At that time, as Jesus walked by the Sea of Galilee, he saw two brothers, Simon who is called Peter and Andrew his brother, casting a net into the sea; for they were fishermen. And he said to them, “Follow me, and I will make you fishers of men.” Immediately they left their nets and followed him. And going on from there he saw two other brothers, James the son of Zebedee and John his brother, in the boat with Zebedee their father, mending their nets, and he called them. Immediately they left their boat and their father, and followed him. And he went about all Galilee, teaching in their synagogues and preaching the gospel of the kingdom and healing every disease and every infirmity among the people.
Matthew 4.18-23, today’s reading in the Greek Orthodox lectionary.
Once I got home today, I happened to see a nice travel show about the Cinque Terra region of Italy, five little towns hugging the coast in the northwest of the country, their multistoried pastel buildings seeming to tumble eagerly down the slopes to the sea. One interesting thing that they showed, which took on new importance to me having heard today’s Gospel reading, was the anchovy fishing of Vernazza, one of the five towns.
First, you should know that the inhabitants of these towns number in the hundreds, not thousands, and their families date back centuries, and some families or groups have developed specialties through the centuries. So, I don’t know if it’s one family that does the anchovy fishing or several, but it’s an organized cooperative effort of a small group of men in Vernazza.

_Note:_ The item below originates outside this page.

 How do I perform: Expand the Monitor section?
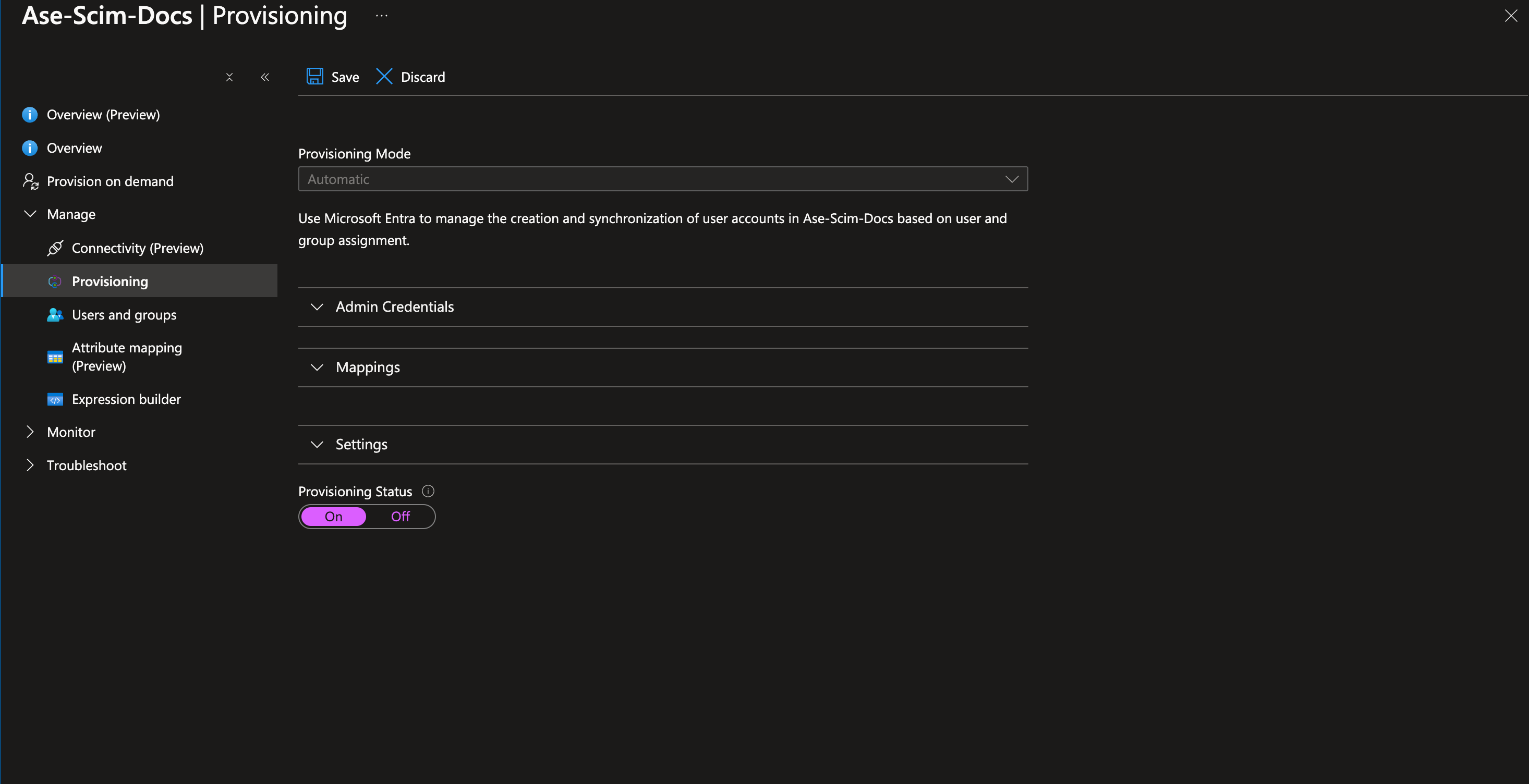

Anchovy fishing is done at night, when everyone else is asleep. There are several small boats used, each with a light at the bow. The small boats, with their lights, row hither and thither, seemingly aimlessly, attracting schools of anchovies with their lights. Then, slowly but surely, the small boats head together toward one spot, leading all the schools of anchovies together, and attracting even more when their several bow lights brought together into one spot become one bright light. While the small boats are attracting the anchovies, a larger boat has spread a net, and once all the small boats have gathered all the anchovies into one area, the large boat starts to close the net, and then everyone scoops up anchovies with other nets into the boats.
Amazing, isn’t it? And there’s precisely a lesson in there related to the Gospel for today, wherein Jesus told Peter and Andrew, “Follow me, and I will make you fishers of men.” See, we do manage to collect a few souls as individuals by our light. But the real success comes when our lights are combined, working together as we should, is a shining beacon which draws those looking for light to it while the rest of the world is asleep, enjoying the darkness.
So, just remember that the next time you think, “Anchovies? Ech!”
And get fishing!
Interesting! Certainly casts a different light (so to speak) on what it means to fish for people.
Indeed. It would be very interesting to know what fishing was like on the Sea of Galilee way back then. Understanding what it is to be a fisherman now, even there, is no doubt quite a bit different than it was to Peter and Andrew and the Zebedee family.
That “Jesus boat” that they dug up a few years ago is good information, and hooks, net weights, quays and breakwaters have been found related to the Galilee’s first century fishing industry, but that’s just material. Perhaps some ethnographic studies of Galilee fishing in the nineteenth century would be helpful, for the times before modern boats with engines and such things came to be used. Some time I’ll look around for that.
After reading this post I searched for more info about the Jesus Boat, and found this great site of the Jesus Boat Museum.